What to produce » Here are some records. Repeat them all exactly.

Dataset records »

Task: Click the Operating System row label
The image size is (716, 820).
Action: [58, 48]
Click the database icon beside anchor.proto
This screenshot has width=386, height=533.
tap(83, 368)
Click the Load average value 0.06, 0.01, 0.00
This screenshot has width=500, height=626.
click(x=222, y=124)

Exercise output »
Task: Click the Operating System row label
The image size is (716, 820).
Action: [58, 48]
Click the database icon beside anchor.proto
This screenshot has width=386, height=533.
tap(83, 368)
Click the Load average value 0.06, 0.01, 0.00
This screenshot has width=500, height=626.
click(x=222, y=124)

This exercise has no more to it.